Così, il fatto che la teologia sia contemplativa è una conseguenza di questa prima tesi su Dio soggetto della teologia.

Tommaso ci ritorna quando si chiede se la teologia sia una scienza « pratica ».

Formulata in questo modo, la questione potrebbe far sorridere, ma si tratta in effetti di sapere se la teologia può estendersi fino a trattare delle regole dell'agire umano.

Là non ammette dubbi: se, come abbiamo detto, la teologia è effettivamente una partecipazione al sapere che Dio ha di se stesso, allora sarà certamente una scienza pratica, poiché: « è con il medesimo sapere che Dio conosce se stesso e realizza tutto ciò che fa ( ma la teologia, aggiunge Tommaso ) è tuttavia più speculativa ( = contemplativa ) che pratica, perché si occupa più delle realtà divine che degli atti umani.

Essa non tratta degli atti umani se non nella misura in cui è tramite essi che l'uomo si orienta verso la perfetta conoscenza di Dio in cui consiste la beatitudine ».26

Questa è una risposta che colloca Tommaso a parte nella serie dei teorici della scienza teologica: fino a lui se ne parlava certo come di un sapere anche contemplativo, ma in primo luogo essenzialmente ordinato alla realizzazione perfetta della carità.

« Questo sapere è ordinato all'agire », diceva il suo contemporaneo Roberto Kilwardby.

Tommaso, per primo, e già dal suo commento alle Sentenze, lo vede al contrario orientato verso la contemplazione, poiché se è polarizzato da Dio, come abbiamo appena visto, questo orientamento prevale su tutti gli altri e non si tratta evidentemente di una realtà che l'azione umana potrebbe porre in essere.

Dio non è una costruzione dell'uomo, che di lui non può disporre; egli, da noi, non può che essere conosciuto e amato.

È di questo che Tommaso vuol tener conto quando afferma che la teologia deve essere principalmente speculativa.
++++++++
(Obiettivo dichiarato): Nel brano sulla teologia, quale contemporaneo di Tommaso affermava che questo sapere è ordinato all'agire? Le righe che seguono non hanno alcun ruolo qui.

(Dati forniti):
++++++++
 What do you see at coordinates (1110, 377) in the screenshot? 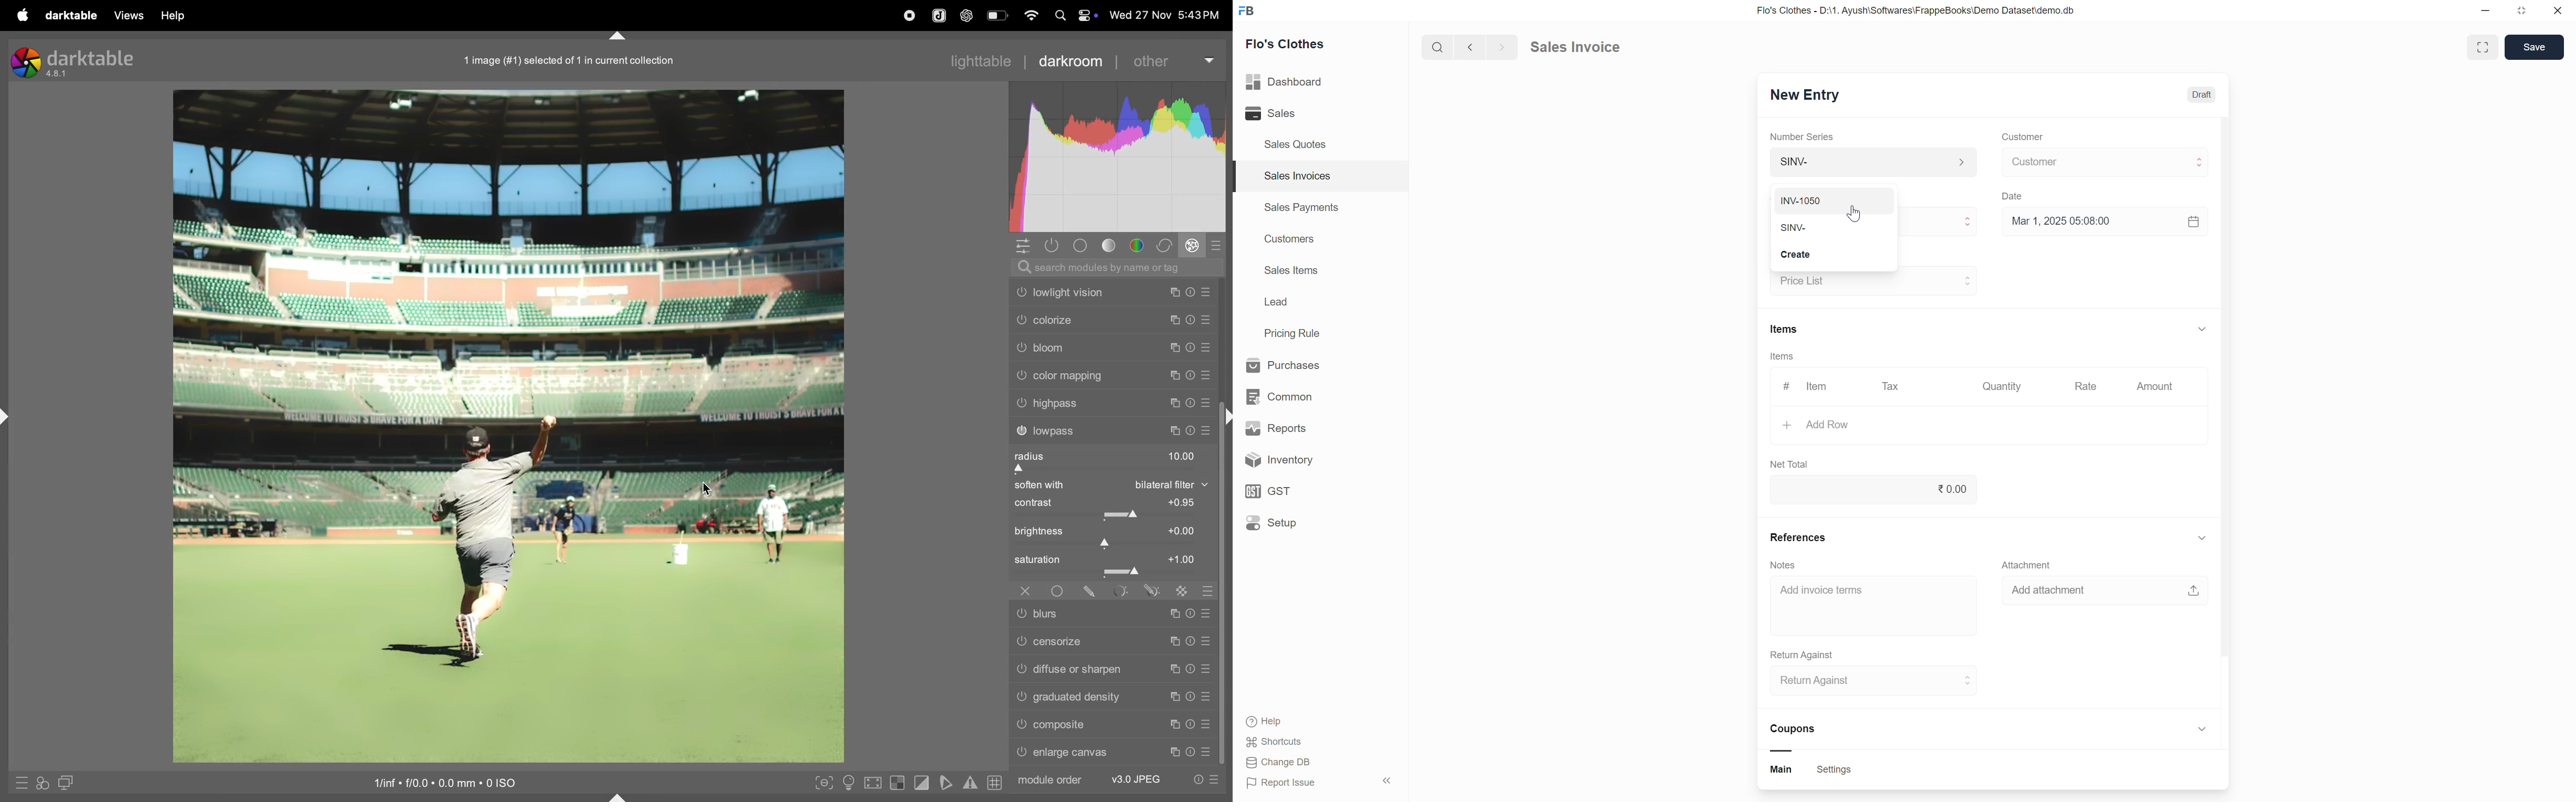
++++++++
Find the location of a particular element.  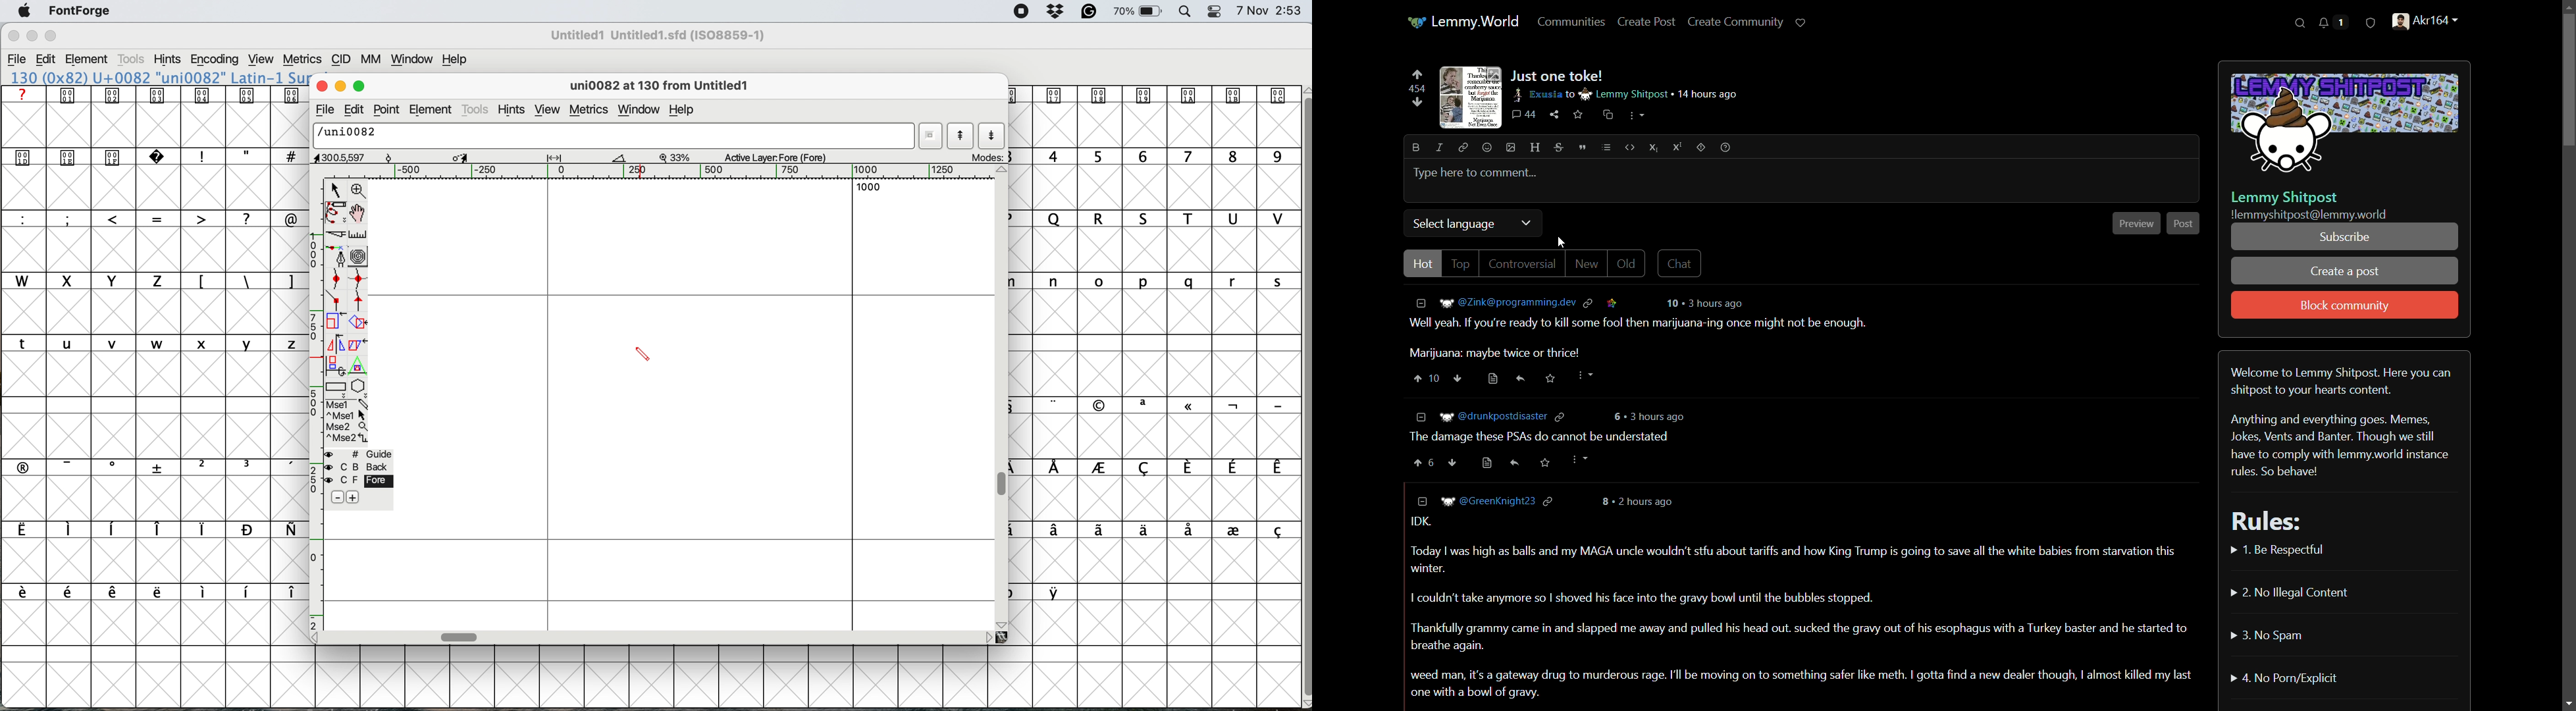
++++++++
(Esito del compito): Roberto Kilwardby.